Stored data:
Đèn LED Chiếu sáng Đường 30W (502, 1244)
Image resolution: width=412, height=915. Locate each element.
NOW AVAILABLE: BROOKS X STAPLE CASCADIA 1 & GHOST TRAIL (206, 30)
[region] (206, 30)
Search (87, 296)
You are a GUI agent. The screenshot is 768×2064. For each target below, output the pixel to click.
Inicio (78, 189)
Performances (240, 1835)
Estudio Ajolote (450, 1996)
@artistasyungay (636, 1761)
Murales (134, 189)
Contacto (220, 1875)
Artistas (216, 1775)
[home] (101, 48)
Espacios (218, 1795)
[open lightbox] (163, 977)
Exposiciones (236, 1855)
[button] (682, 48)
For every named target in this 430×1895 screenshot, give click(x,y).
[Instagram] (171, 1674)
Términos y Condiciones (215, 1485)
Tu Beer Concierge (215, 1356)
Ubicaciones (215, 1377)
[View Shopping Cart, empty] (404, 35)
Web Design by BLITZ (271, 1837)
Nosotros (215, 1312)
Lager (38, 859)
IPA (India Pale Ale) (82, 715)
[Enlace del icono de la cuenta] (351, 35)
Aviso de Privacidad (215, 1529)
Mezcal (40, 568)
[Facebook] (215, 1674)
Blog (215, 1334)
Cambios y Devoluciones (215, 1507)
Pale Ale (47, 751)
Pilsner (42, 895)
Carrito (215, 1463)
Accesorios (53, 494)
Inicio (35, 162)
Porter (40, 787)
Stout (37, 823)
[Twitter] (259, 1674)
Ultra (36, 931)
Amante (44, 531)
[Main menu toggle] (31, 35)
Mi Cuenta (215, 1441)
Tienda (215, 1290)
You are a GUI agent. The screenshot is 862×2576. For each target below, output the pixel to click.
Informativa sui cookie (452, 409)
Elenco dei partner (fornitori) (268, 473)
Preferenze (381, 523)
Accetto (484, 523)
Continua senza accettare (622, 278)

■ DIRECTIONS
Print again the lines of the entries above that fall between the line holding "For every named" and the line holding "Mezcal (40, 568)", inclusive, exactly as they stand.

■ EXERCISE ANSWER
For every named target in this 430×1895 screenshot, give click(x,y).
[Instagram] (171, 1674)
Términos y Condiciones (215, 1485)
Tu Beer Concierge (215, 1356)
Ubicaciones (215, 1377)
[View Shopping Cart, empty] (404, 35)
Web Design by BLITZ (271, 1837)
Nosotros (215, 1312)
Lager (38, 859)
IPA (India Pale Ale) (82, 715)
[Enlace del icono de la cuenta] (351, 35)
Aviso de Privacidad (215, 1529)
Mezcal (40, 568)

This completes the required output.